Thursday, August 16, 2012

The Faith Workout

Ten years ago this week, I sat in a room at UNC Hospital with my husband waiting and praying for him to receive a Liver Transplant. This week, almost ten years to the DAY  he received his transplant, I sat in a room at Carolinas Medical Center in Pineville with my daughter Caitlin. She has a chronic disease called Ulcerative Colitis and it came to a roaring "flare" while she was in Slovakia and peaked this past weekend. Early Monday morning around 4 am Caitlin called and told us she was in the ER at CMC. That begin an exercise of faith. A "Faith Workout" if you will.

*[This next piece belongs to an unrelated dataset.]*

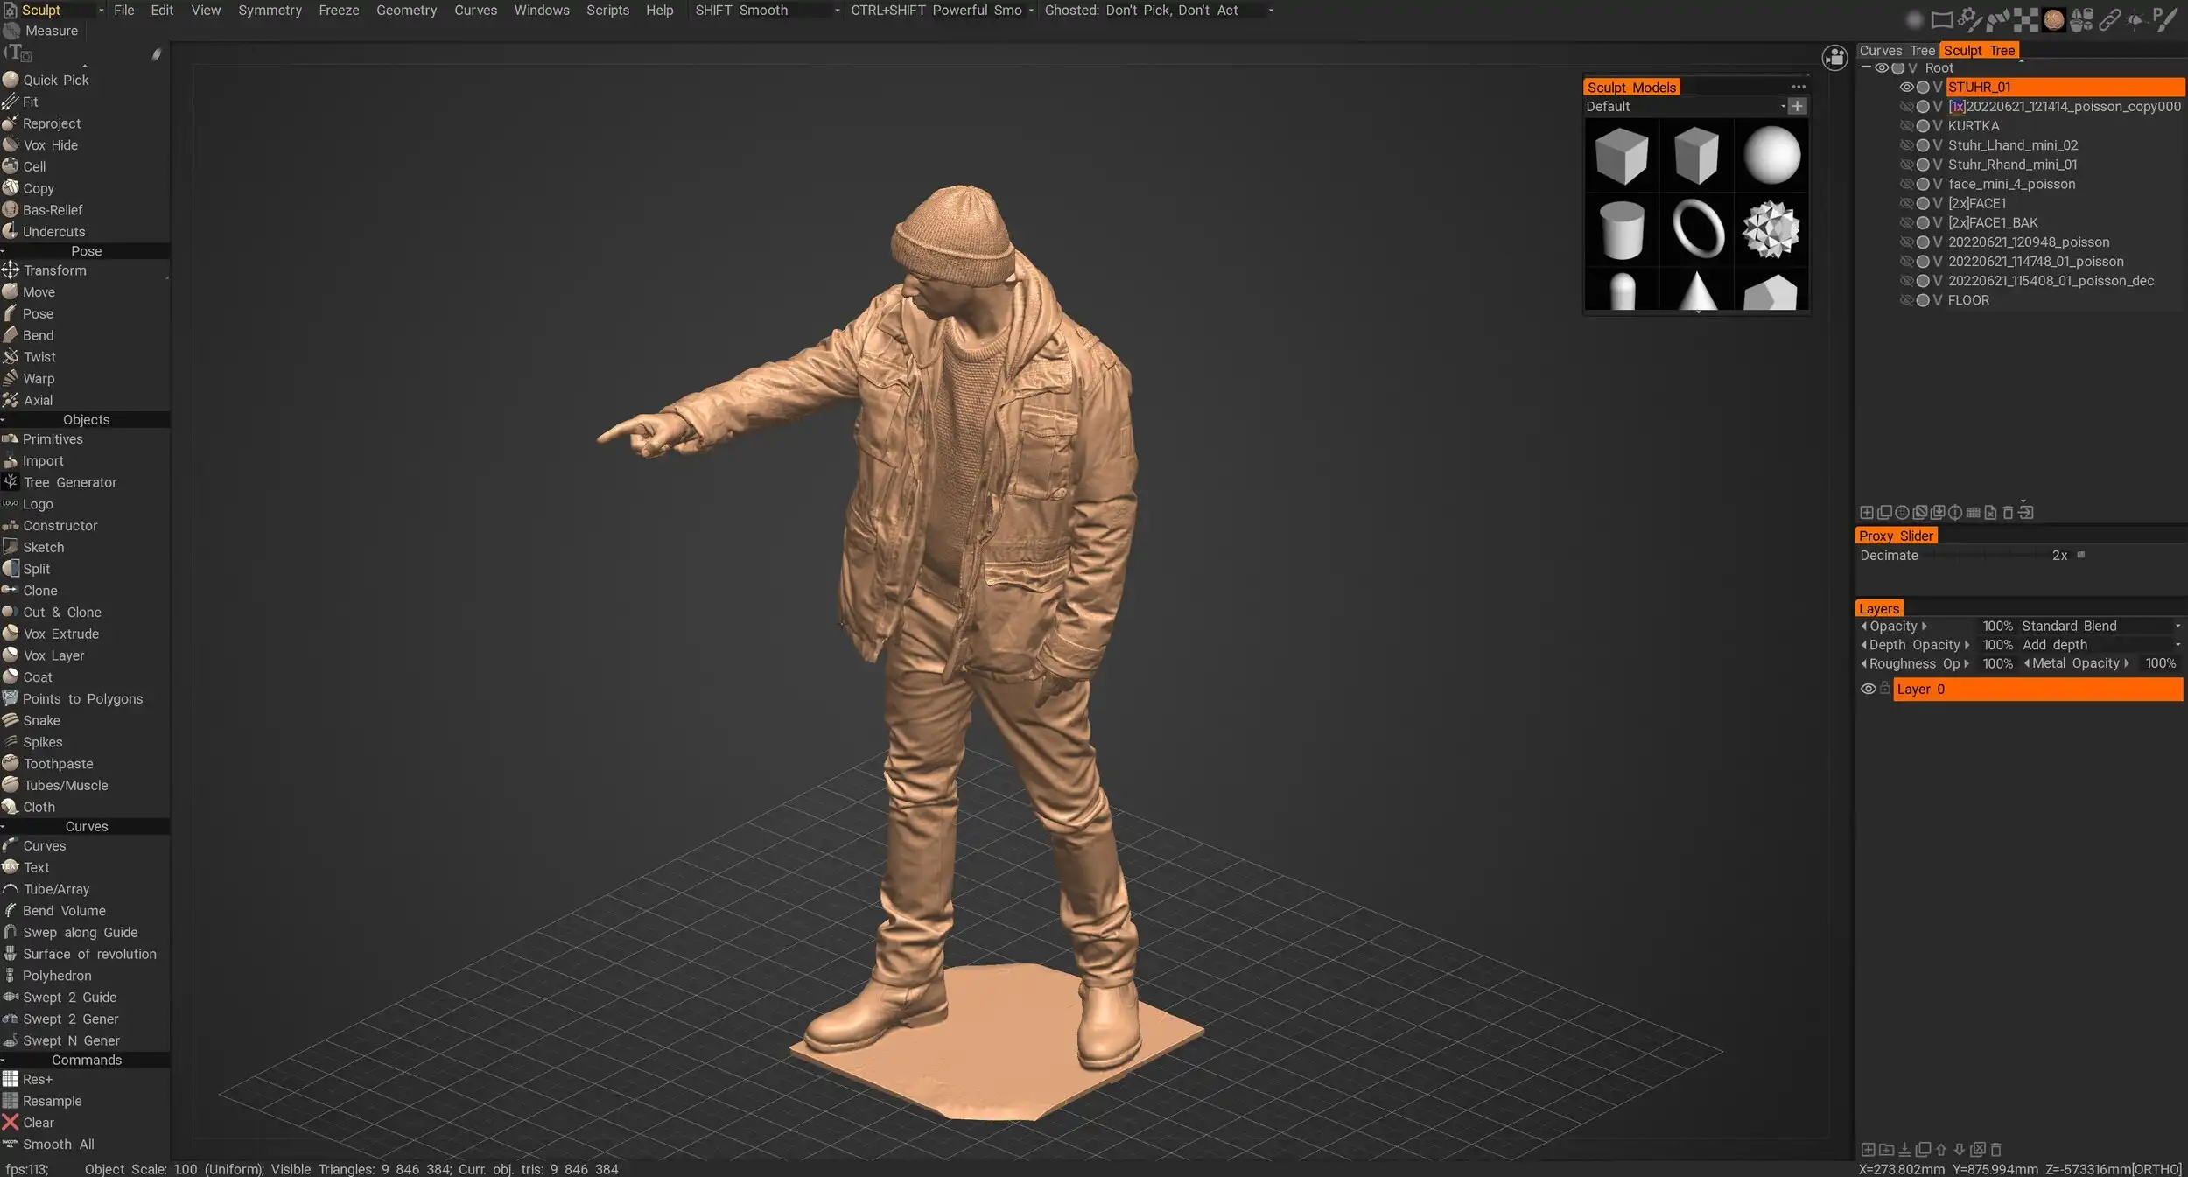This screenshot has height=1177, width=2188.
Task: Open the Geometry menu
Action: click(406, 11)
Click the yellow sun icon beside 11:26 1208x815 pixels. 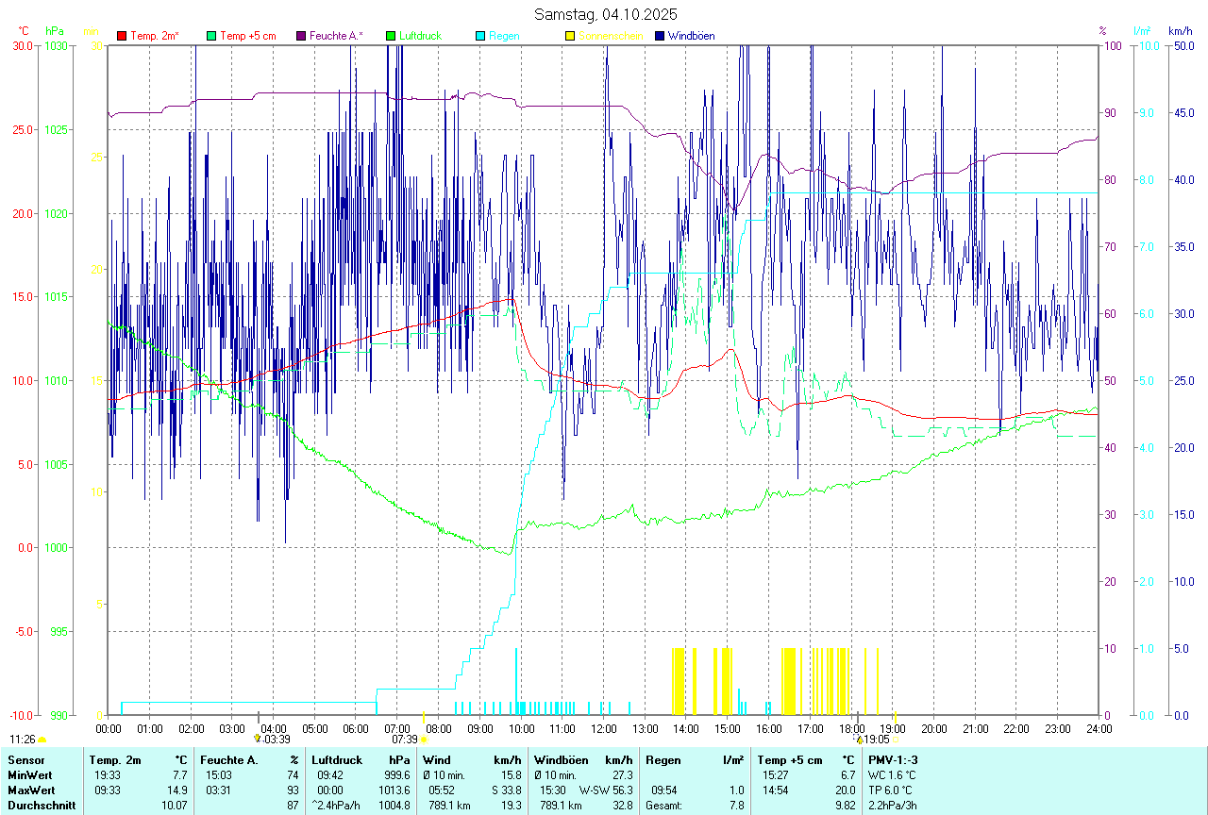coord(42,740)
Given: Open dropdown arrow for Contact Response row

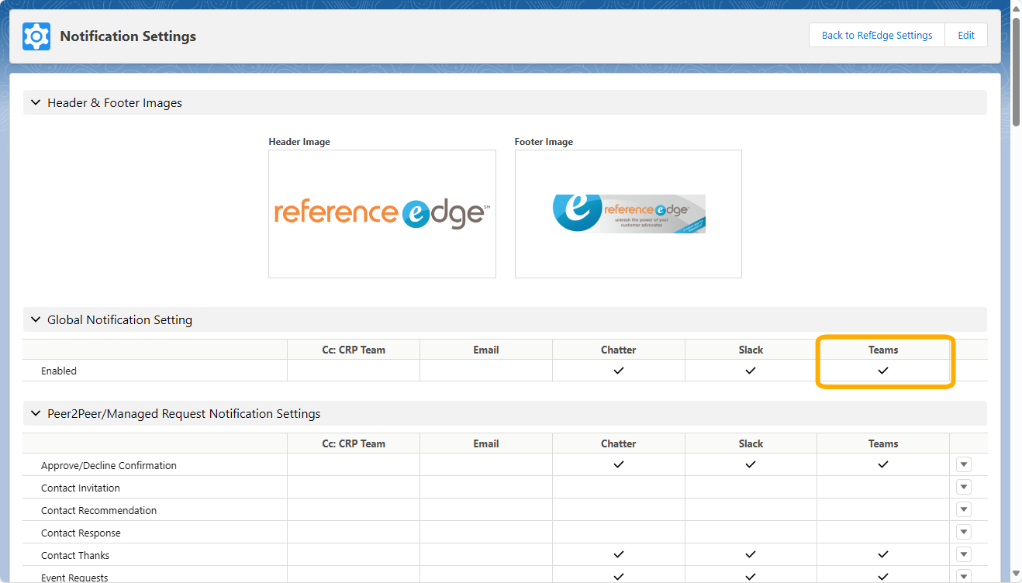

While waiting for Rod's transplant and during the days afterward, I began reading the Mitford series by Jan Karon. In the first book of the series, Home in Mitford, the characters are discussing Faith. This is what I read :
"Faith by its very nature must be tried",  he said. (the character was quoting Oswald Chambers).
"Do you agree?" 
"Absolutely! I've never been one for physical exercise", she said "but what God does with our faith must be something like workouts.
He sees to it that our faith gets pushed and pulled, stretched and pounded, taken to its limits so its limits can expand."
 He liked that-taken to its limits so its limits can expand. Yes!
"If it doesn't get exercised", she said thoughtfully, "it becomes like a weak muscle that fails us when we need it."
He felt himself smiling foolishly, though his question was serious. "Would you agree that we must be willing to thank God for every trial of our faith, no matter how severe, for the greater strength it produces?"
"I'm perfectly willing to say it, but I'm continually unable to do it."
"There's the rub!" 

Yes, there's the rub. I would like to thank God for every trial but I'm continually unable to do it. This week has been one of those weeks. My faith has been through a workout and I am having a hard time thanking God for it. Sometimes, exercise just isn't fun!
We are born with muscles, but the muscles don't become stronger without exercise. I have faith in my God but my faith won't grow stronger if it is not "worked out". God doesn't want my faith to stay weak, He knows my limits need to be expanded.  Just as I work my body, pushing and pulling, stretching and pounding, so must God push, pull, stretch and pound my faith. Exercise can be tough and make you sweat! Sometimes it even hurts. I don't always like working out but it is necessary for the muscles to stay strong. So it is with Faith. It must be "worked out". It sometimes hurts, sometimes I wonder why, sometimes I don't want participate in the "class". Most of the time I don't see or feel results during the workout itself.
When Rod was sick, I often asked "Why?" I couldn't see results. I couldn't see the big picture like God could. He knows what's behind and what's ahead. He knows what's best and I have to trust in his Sovereignty. That requires some exercise! Ten years later, I have been blessed to see results. I see why God left Rod here longer. I see how God has used Rod and the faith He grew in all of us for the greater good. But it's easy to see now, ten years later. It's not easy to see the greater good when I watch my daughter suffer at the present time.  I don't understand why she has to suffer. I don't understand why she has to live with the awful disease she has! I am being pushed, pulled, stretched and pounded and I don't like it. I am even resisting it. I want the workout to end.  But then I remember back to that hospital room at UNC. I think back to how my faith was so "out of shape" and I remember it's because of that workout, my faith grew stronger and I can trust in Him more,  in His sovereignty, His goodness, and His unfailing love. God used the "workout" ten years ago to produce greater faith endurance and strength. It produced a greater understanding of Who He is and His great power. Yes, it's hard to thank him for the exercise I am now experiencing but I must!  I know God is doing a work in Caitlin's life for the greater good. I trust Him with the big picture. It's hard to sit, wait, and watch but I know I must wait patiently for His will to be done, knowing that adversity will strengthen my faith and Caitlin's. During this hard exercise I will dig deeper into God's Word, I will drop more to my knees in prayer, I will lift my hands higher in praise. I KNOW He sees Caitlin and our family. I KNOW He sees our tears and hears our cries for help. I KNOW the suffering will not be wasted and I KNOW His presence is with us. And for that I must thank him, continually.
Exercise can be tough, and a Workout of Faith can be tougher, but the end result can be joyous!

And the God of all grace, who called you to his eternal glory in Christ, after you have suffered a little while, will himself restore you and make you strong, firm and steadfast. 1 Peter 5:10

1 comment:

  1. This is a growing time for Caitlin, but thank God, He put you there to help her through it. Never a pleasant place in the midst of it, but oh, so necessary to our faith!